Now, let's return to our sequence. One can notice that the terms of the sequence become arbitrarily close to each other:
$\left|a_{2}-a_{1}\right|=\left|f\left(a_{1}\right)-f\left(a_{0}\right)\right|\leq\frac{1}{2}\left|a_{1}-a_{0}\right|$
$\left|a_{3}-a_{2}\right|=\left|f\left(a_{2}\right)-f\left(a_{1}\right)\right|\leq\frac{1}{2}\left|a_{2}-a_{1}\right|=\frac{1}{2}\left|f\left(a_{1}\right)-f\left(a_{0}\right)\right|\leq\left(\frac{1}{2}\right)^{2}\left|a_{1}-a_{0}\right|$
$\vdots\qquad\qquad\vdots$
$\left|a_{n+1}-a_{n}\right|\leq\frac{1}{2}\left|a_{n}-a_{n-1}\right|\leq\left(\frac{1}{2}\right)^{n}\left|a_{1}-a_{0}\right|$
Now, we have:
$\left|a_{n+2}-a_{n}\right|\leq\left|a_{n+2}-a_{n+1}\right|+\left|a_{n+1}-a_{n}\right|$
$\leq\left(\frac{1}{2}\right)^{n}\left|a_{1}-a_{0}\right|+\left(\frac{1}{2}\right)^{n+1}\left|a_{1}-a_{0}\right|$
$=\left[\left(\frac{1}{2}\right)^{n}+\left(\frac{1}{2}\right)^{n+1}\right]\left|a_{1}-a_{0}\right|$
$\vdots\qquad\qquad\vdots$
$\left|a_{m}-a_{n}\right|\leq\left[\left(\frac{1}{2}\right)^{n}+\left(\frac{1}{2}\right)^{n+1}+...+\left(\frac{1}{2}\right)^{m-1}\right]\left|a_{1}-a_{0}\right|$
$=\left(\frac{1}{2}\right)^{n}\left[1+\frac{1}{2}+\left(\frac{1}{2}\right)^{2}+...+\left(\frac{1}{2}\right)^{m-1-n}\right]\left|a_{1}-a_{0}\right|$
$<\left(\frac{1}{2}\right)^{n}\left[1+\frac{1}{2}+\left(\frac{1}{2}\right)^{2}+...\right]\left|a_{1}-a_{0}\right|$
$=\left(\frac{1}{2}\right)^{n}\cdot\frac{1}{1-\frac{1}{2}}\cdot\left|a_{1}-a_{0}\right|$
$=\left(\frac{1}{2}\right)^{n-1}\left|a_{1}-a_{0}\right|$
Thus, for every $\varepsilon>0$ we can find such $N$ that $\left(\frac{1}{2}\right)^{N-1}\left|a_{1}-a_{0}\right|<\varepsilon$. Such $N$ guarantees that for $m,n>N$ the inequality $|a_{m}-a_{n}|<\varepsilon$ also holds.

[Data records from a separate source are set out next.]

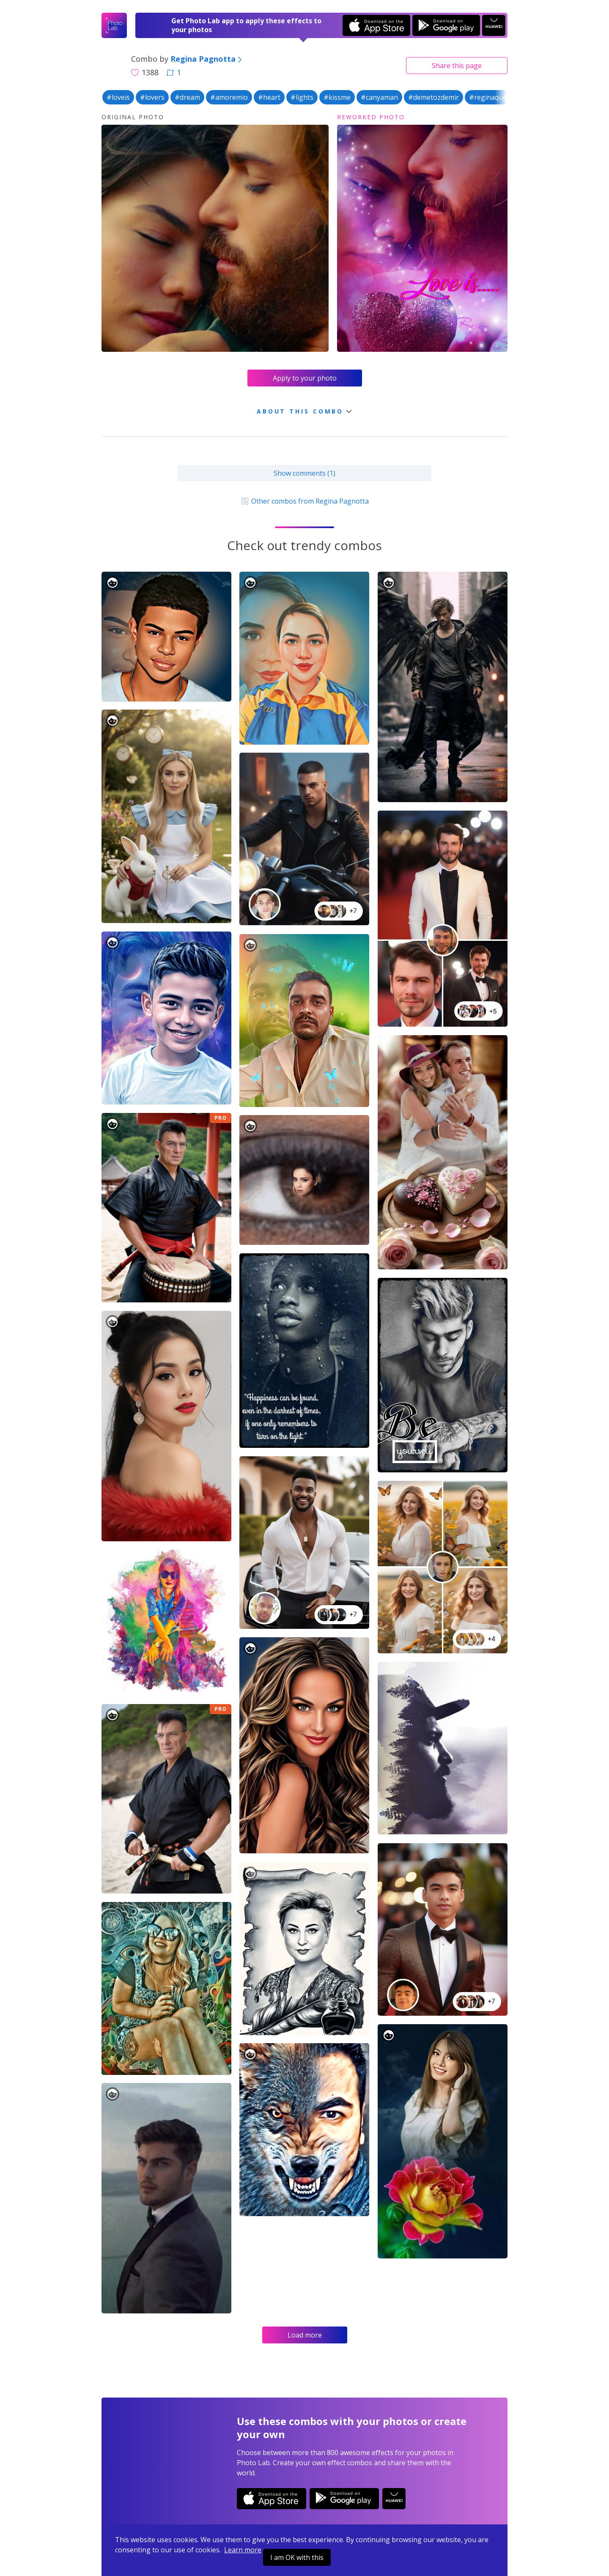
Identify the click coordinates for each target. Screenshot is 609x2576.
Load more (305, 2335)
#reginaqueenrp (495, 97)
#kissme (337, 97)
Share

This means that the sequence $a_{n}$ is Cauchy, which also means that it is convergent. This is where my dilemma starts: I believe that this just proves that for every $a_{0}>0$, the sequence $a_{n}$ is convergent to some limit, not necessarily the same one for every $a_{0}$. Am I wrong, and if not, then which path should I take right now?
Thanks in advance.